支えを失ったセラは前方に体勢を崩し前のめりになる。イソラはそんなセラの頭上を悠々と跳び越えていた。
トンッ!
セラにはイソラが着地したのを感じ取れた。音もそうだが、超感覚を身に着けた賜物だ。そして自分の足を狙うイソラの足払いを感じた。
感じたが、崩れた体勢からでは反撃に出ることはおろか、対処することもできない。ただ受け身を取るための準備をしていた。
足払いを受け視界の縦横が急に変わる。
セラは倒れていく最中、イソラの刀は未だ宙を浮いていた。それだけ短い、刹那の間の出来事だった。
「はつしょーりぃ!」
宙に浮いた刀をすかさず掴んだイソラはそのままセラに向かって刀を突き立てようと振り下ろす。

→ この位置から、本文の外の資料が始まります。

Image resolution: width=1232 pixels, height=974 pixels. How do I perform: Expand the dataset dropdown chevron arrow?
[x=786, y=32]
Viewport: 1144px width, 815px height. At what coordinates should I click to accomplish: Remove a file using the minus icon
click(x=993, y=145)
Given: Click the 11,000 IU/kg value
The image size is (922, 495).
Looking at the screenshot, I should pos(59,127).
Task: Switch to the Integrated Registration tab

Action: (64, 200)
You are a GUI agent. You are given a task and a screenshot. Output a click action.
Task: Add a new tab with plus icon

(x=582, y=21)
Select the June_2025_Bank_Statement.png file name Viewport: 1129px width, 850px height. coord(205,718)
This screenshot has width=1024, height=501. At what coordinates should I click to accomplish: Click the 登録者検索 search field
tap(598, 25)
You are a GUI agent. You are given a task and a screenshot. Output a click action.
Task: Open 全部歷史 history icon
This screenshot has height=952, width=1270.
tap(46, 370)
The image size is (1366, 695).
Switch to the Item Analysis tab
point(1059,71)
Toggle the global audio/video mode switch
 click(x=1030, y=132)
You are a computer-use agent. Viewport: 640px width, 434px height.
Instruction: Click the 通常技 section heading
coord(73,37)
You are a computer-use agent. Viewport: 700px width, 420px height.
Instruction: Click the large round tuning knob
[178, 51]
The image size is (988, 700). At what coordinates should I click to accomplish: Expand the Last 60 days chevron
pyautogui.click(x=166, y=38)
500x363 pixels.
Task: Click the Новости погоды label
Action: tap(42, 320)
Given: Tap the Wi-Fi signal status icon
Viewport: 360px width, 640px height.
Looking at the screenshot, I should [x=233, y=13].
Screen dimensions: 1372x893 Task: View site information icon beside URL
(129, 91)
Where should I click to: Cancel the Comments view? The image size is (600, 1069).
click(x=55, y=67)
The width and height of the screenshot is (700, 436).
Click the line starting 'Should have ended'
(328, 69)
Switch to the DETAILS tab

だが、ゼィロスもケン・セイもそれを止めようとしなかった。
「お、よ? よよっ!?」
ドスッと音を立てて床に突き刺さった刀を見て、再び驚きの表情をするイソラ。さっきまでセラがいた場所には碧き光の残滓が花びらの如く舞っていた。
「はっ……!」
刀を見ていたイソラはその刀身に映るセラの姿を見つけ、刀を支えに転がり、静かに振り下ろされたオーウィンを躱す。
が、二人の戦いはそこで終わりを迎えた。
イソラが転がった先、イソラの背後では剣を振りかざしたセラがゼィロスにその手を押さえられていたのだ。二人はそれぞれ碧と赤紫の揺らめきを身に纏っていた。
イソラに関しても、ケン・セイがセラと彼女の合間に身を入れていつでもセラの一太刀を受け止められる準備をしていた。
「勝負、ここまで。ビズラスの妹、勝ち。イソラ、負け」
「ほえぇ~……初勝利ならずかぁ。セラお姉ちゃん強いね。ニシシッ」
戦いの中で見せていた真面目で締まった顔など微塵も見せず笑うイソラ。
セラはオーウィンを納め、イソラに手を差し出す。「イソラも、凄かった」
「えっへへ~ん」イソラはセラの手を取り立ち上がる。「お師匠様をずーっと見てきたからね」
これがセラとイソラの出会いだった。